- _Work required_
Starting at the first line of the entries below, restate each line exactly until you reach the line with "The width and height of the screenshot is (259, 252).", and print that one too. Leave the pictures out and stop there.
====== The data
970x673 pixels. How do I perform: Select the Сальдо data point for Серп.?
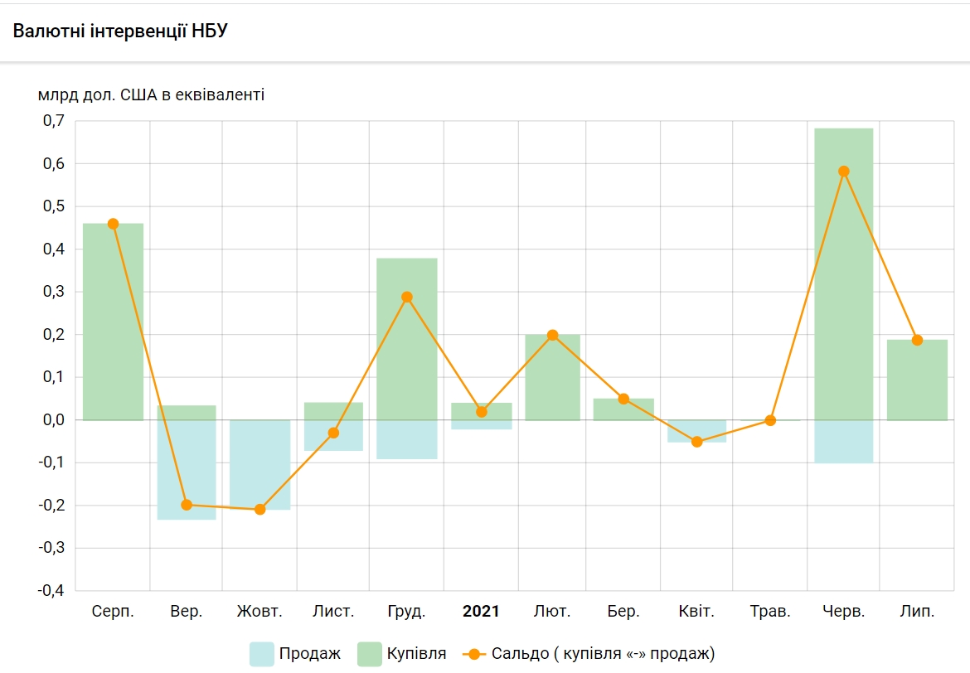point(113,224)
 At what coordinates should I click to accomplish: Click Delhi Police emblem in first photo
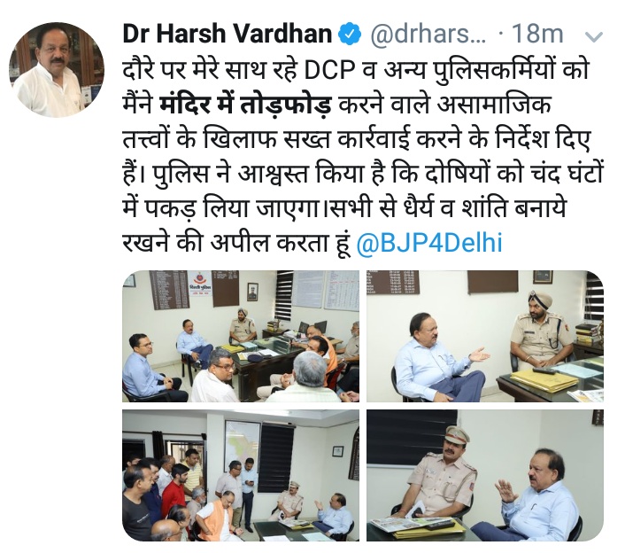200,283
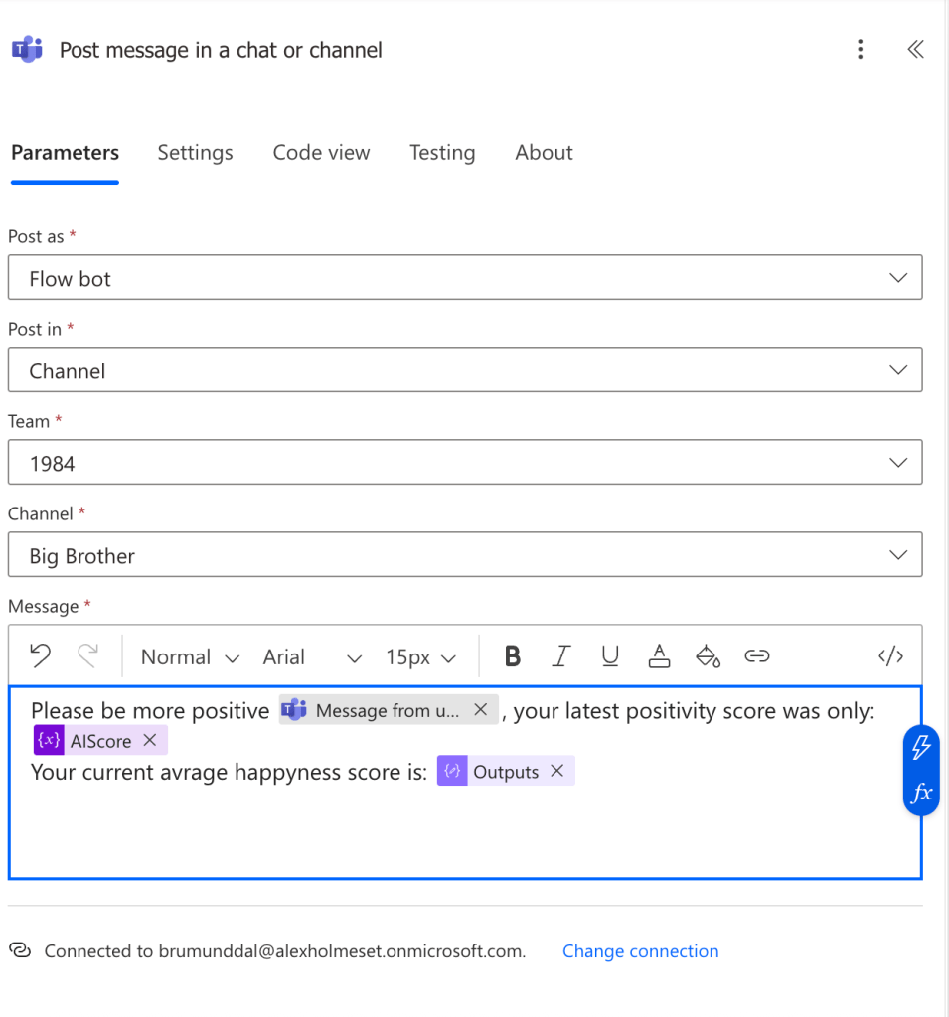Open the fx expression editor
The width and height of the screenshot is (949, 1017).
[921, 793]
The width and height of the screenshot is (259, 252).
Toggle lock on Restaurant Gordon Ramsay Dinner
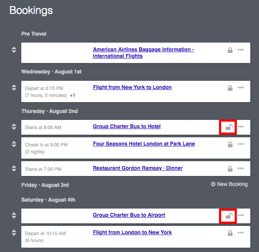230,169

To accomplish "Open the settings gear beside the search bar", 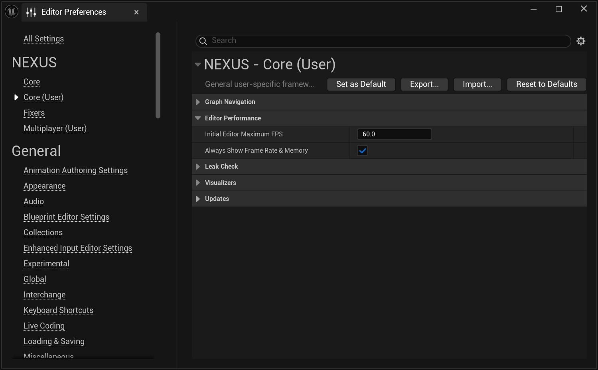I will 581,41.
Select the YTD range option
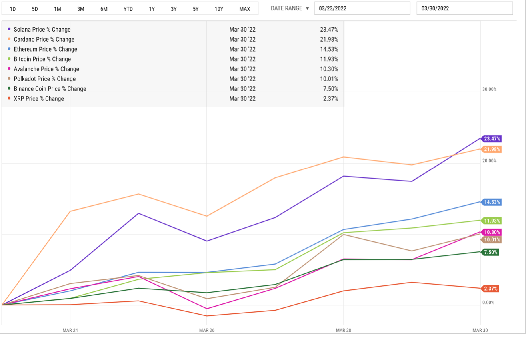528x337 pixels. click(x=128, y=9)

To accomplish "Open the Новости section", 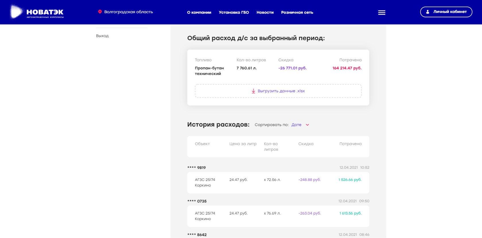I will [x=265, y=13].
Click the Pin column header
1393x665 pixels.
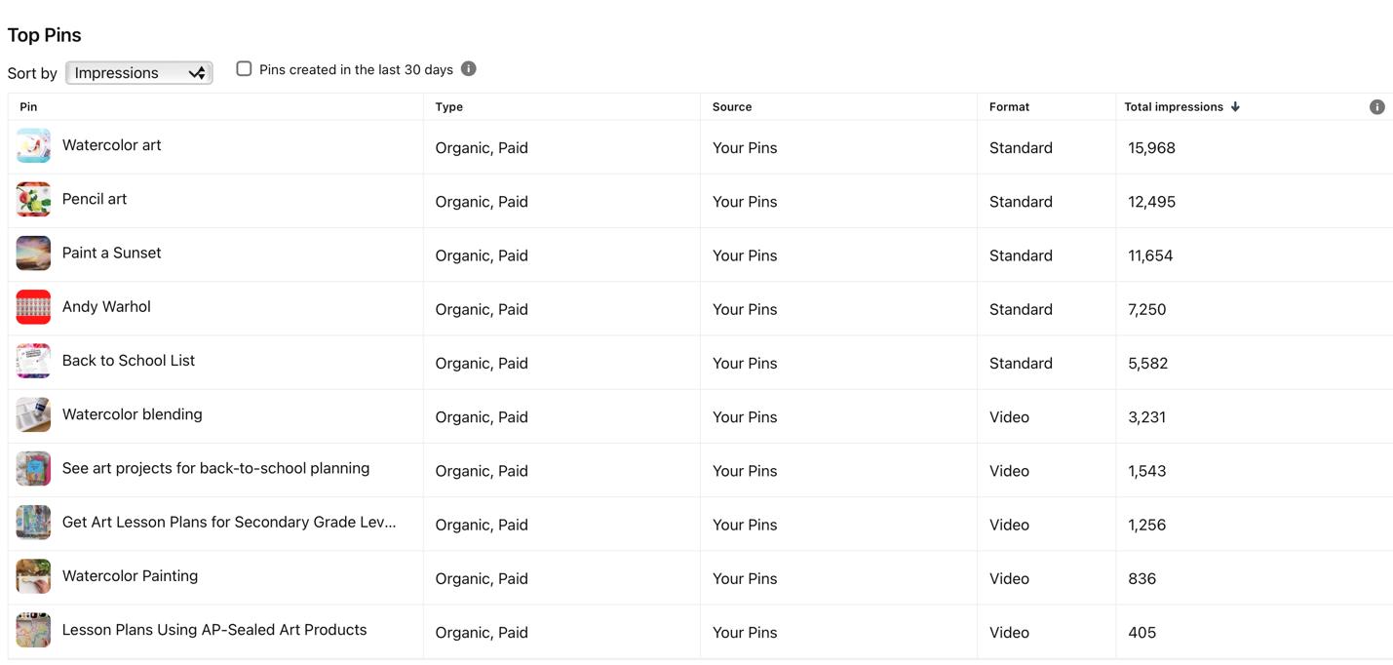coord(28,107)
============
- _Solution below_
970x673 pixels. How do I perform: Select the Сальдо data point for Серп.?
point(113,224)
 At what coordinates should I click to accomplish: Click Delhi Police emblem in first photo
200,283
Open the fx expression editor
The width and height of the screenshot is (949, 1017).
[921, 793]
The width and height of the screenshot is (259, 252).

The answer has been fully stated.